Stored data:
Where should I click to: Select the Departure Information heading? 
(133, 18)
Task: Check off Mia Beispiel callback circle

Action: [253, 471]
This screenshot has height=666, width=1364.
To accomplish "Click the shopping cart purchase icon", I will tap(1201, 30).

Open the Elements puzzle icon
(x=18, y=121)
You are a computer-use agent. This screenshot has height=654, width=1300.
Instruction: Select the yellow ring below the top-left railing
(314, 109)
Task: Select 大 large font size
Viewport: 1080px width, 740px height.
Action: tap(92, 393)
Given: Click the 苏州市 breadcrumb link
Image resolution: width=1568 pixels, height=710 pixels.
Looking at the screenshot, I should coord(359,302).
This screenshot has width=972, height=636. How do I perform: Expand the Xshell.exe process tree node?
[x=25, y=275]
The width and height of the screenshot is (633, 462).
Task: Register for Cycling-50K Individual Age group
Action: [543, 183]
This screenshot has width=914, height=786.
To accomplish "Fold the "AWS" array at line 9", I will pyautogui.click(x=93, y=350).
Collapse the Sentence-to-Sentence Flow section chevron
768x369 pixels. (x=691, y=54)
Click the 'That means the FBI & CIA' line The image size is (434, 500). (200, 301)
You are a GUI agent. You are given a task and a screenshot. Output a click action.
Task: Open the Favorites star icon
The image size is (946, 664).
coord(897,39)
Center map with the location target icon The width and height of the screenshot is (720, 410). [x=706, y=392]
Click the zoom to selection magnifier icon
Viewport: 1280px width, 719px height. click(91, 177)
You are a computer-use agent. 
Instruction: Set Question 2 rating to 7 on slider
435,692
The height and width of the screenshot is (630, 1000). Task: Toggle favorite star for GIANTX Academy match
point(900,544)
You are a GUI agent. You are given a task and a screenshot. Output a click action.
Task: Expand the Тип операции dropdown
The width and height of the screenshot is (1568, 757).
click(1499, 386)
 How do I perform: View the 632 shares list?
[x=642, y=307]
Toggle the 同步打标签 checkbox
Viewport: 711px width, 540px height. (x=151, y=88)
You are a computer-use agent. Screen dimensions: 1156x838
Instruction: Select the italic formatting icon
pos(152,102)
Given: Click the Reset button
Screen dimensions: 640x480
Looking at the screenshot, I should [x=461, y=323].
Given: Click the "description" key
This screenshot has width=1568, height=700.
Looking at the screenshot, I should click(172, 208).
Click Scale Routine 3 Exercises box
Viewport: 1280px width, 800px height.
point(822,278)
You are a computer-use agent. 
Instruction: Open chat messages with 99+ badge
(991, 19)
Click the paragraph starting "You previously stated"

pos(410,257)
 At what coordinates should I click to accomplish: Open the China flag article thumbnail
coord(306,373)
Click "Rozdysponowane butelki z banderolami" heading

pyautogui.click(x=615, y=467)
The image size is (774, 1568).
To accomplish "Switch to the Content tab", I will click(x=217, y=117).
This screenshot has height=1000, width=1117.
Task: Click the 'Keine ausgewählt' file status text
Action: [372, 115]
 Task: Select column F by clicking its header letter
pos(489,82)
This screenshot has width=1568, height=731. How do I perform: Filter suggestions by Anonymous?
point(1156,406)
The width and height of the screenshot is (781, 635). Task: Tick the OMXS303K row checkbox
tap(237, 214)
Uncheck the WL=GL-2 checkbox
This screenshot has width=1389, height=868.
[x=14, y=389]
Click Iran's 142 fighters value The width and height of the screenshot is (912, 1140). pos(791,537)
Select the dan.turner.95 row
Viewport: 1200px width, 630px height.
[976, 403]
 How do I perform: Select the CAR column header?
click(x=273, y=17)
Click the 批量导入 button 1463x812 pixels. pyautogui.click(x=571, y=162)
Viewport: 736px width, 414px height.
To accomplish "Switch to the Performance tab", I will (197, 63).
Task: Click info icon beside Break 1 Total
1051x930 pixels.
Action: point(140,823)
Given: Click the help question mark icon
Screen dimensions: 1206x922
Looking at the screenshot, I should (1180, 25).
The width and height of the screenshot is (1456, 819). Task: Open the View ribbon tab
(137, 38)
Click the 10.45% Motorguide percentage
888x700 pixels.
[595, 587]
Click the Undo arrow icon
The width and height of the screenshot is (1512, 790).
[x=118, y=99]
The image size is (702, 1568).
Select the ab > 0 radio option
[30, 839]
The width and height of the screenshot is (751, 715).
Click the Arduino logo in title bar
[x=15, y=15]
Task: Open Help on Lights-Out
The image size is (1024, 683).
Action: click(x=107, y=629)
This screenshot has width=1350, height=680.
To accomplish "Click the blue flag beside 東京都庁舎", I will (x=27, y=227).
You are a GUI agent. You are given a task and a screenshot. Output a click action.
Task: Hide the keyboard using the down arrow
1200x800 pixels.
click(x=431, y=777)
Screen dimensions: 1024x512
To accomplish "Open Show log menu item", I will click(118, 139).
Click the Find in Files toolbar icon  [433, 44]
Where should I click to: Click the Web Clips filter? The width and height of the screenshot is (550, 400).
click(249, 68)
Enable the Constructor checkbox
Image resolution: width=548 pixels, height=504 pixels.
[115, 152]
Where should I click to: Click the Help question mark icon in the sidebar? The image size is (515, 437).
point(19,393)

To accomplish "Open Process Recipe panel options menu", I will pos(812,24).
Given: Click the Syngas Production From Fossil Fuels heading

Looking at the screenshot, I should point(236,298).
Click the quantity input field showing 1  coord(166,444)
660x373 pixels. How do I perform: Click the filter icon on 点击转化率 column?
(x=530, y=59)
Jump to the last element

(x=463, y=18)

ASSIGNMENT: Every entry must be retyped in full, exactly as given.

FINISHED EXERCISE:
Where should I click to: Select the Departure Information heading? 
(133, 18)
Task: Check off Mia Beispiel callback circle

Action: [253, 471]
This screenshot has height=666, width=1364.
To accomplish "Click the shopping cart purchase icon", I will tap(1201, 30).

Open the Elements puzzle icon
(x=18, y=121)
You are a computer-use agent. This screenshot has height=654, width=1300.
Instruction: Select the yellow ring below the top-left railing
(314, 109)
Task: Select 大 large font size
Viewport: 1080px width, 740px height.
Action: tap(92, 393)
Given: Click the 苏州市 breadcrumb link
Image resolution: width=1568 pixels, height=710 pixels.
Looking at the screenshot, I should coord(359,302).
This screenshot has width=972, height=636. How do I perform: Expand the Xshell.exe process tree node?
[x=25, y=275]
The width and height of the screenshot is (633, 462).
Task: Register for Cycling-50K Individual Age group
Action: [543, 183]
This screenshot has width=914, height=786.
To accomplish "Fold the "AWS" array at line 9", I will pyautogui.click(x=93, y=350).
Collapse the Sentence-to-Sentence Flow section chevron
768x369 pixels. (x=691, y=54)
Click the 'That means the FBI & CIA' line The image size is (434, 500). (200, 301)
You are a GUI agent. You are given a task and a screenshot. Output a click action.
Task: Open the Favorites star icon
The image size is (946, 664).
coord(897,39)
Center map with the location target icon The width and height of the screenshot is (720, 410). [x=706, y=392]
Click the zoom to selection magnifier icon
Viewport: 1280px width, 719px height. click(91, 177)
You are a computer-use agent. 
Instruction: Set Question 2 rating to 7 on slider
435,692
The height and width of the screenshot is (630, 1000). Task: Toggle favorite star for GIANTX Academy match
point(900,544)
You are a GUI agent. You are given a task and a screenshot. Output a click action.
Task: Expand the Тип операции dropdown
The width and height of the screenshot is (1568, 757).
click(1499, 386)
 How do I perform: View the 632 shares list?
[x=642, y=307]
Toggle the 同步打标签 checkbox
Viewport: 711px width, 540px height. (x=151, y=88)
You are a computer-use agent. Screen dimensions: 1156x838
Instruction: Select the italic formatting icon
pos(152,102)
Given: Click the Reset button
Screen dimensions: 640x480
Looking at the screenshot, I should [x=461, y=323].
Given: Click the "description" key
This screenshot has width=1568, height=700.
Looking at the screenshot, I should click(172, 208).
Click Scale Routine 3 Exercises box
Viewport: 1280px width, 800px height.
point(822,278)
You are a computer-use agent. 
Instruction: Open chat messages with 99+ badge
(991, 19)
Click the paragraph starting "You previously stated"

pos(410,257)
 At what coordinates should I click to accomplish: Open the China flag article thumbnail
coord(306,373)
Click "Rozdysponowane butelki z banderolami" heading

pyautogui.click(x=615, y=467)
The image size is (774, 1568).
To accomplish "Switch to the Content tab", I will click(x=217, y=117).
This screenshot has height=1000, width=1117.
Task: Click the 'Keine ausgewählt' file status text
Action: [372, 115]
 Task: Select column F by clicking its header letter
pos(489,82)
This screenshot has width=1568, height=731. How do I perform: Filter suggestions by Anonymous?
point(1156,406)
The width and height of the screenshot is (781, 635). Task: Tick the OMXS303K row checkbox
tap(237, 214)
Uncheck the WL=GL-2 checkbox
This screenshot has width=1389, height=868.
[x=14, y=389]
Click Iran's 142 fighters value The width and height of the screenshot is (912, 1140). pos(791,537)
Select the dan.turner.95 row
Viewport: 1200px width, 630px height.
[976, 403]
 How do I perform: Select the CAR column header?
click(x=273, y=17)
Click the 批量导入 button 1463x812 pixels. pyautogui.click(x=571, y=162)
Viewport: 736px width, 414px height.
To accomplish "Switch to the Performance tab", I will (197, 63).
Task: Click info icon beside Break 1 Total
1051x930 pixels.
Action: point(140,823)
Given: Click the help question mark icon
Screen dimensions: 1206x922
Looking at the screenshot, I should (1180, 25).
The width and height of the screenshot is (1456, 819). Task: Open the View ribbon tab
(137, 38)
Click the 10.45% Motorguide percentage
888x700 pixels.
[595, 587]
Click the Undo arrow icon
The width and height of the screenshot is (1512, 790).
[x=118, y=99]
The image size is (702, 1568).
Select the ab > 0 radio option
[30, 839]
The width and height of the screenshot is (751, 715).
Click the Arduino logo in title bar
[x=15, y=15]
Task: Open Help on Lights-Out
The image size is (1024, 683).
Action: click(x=107, y=629)
This screenshot has width=1350, height=680.
To accomplish "Click the blue flag beside 東京都庁舎", I will (x=27, y=227).
You are a GUI agent. You are given a task and a screenshot. Output a click action.
Task: Hide the keyboard using the down arrow
1200x800 pixels.
click(x=431, y=777)
Screen dimensions: 1024x512
To accomplish "Open Show log menu item", I will click(118, 139).
Click the Find in Files toolbar icon  [433, 44]
Where should I click to: Click the Web Clips filter? The width and height of the screenshot is (550, 400).
click(249, 68)
Enable the Constructor checkbox
Image resolution: width=548 pixels, height=504 pixels.
[115, 152]
Where should I click to: Click the Help question mark icon in the sidebar? The image size is (515, 437).
point(19,393)

To accomplish "Open Process Recipe panel options menu", I will pos(812,24).
Given: Click the Syngas Production From Fossil Fuels heading

Looking at the screenshot, I should point(236,298).
Click the quantity input field showing 1  coord(166,444)
660x373 pixels. How do I perform: Click the filter icon on 点击转化率 column?
(x=530, y=59)
Jump to the last element

(x=463, y=18)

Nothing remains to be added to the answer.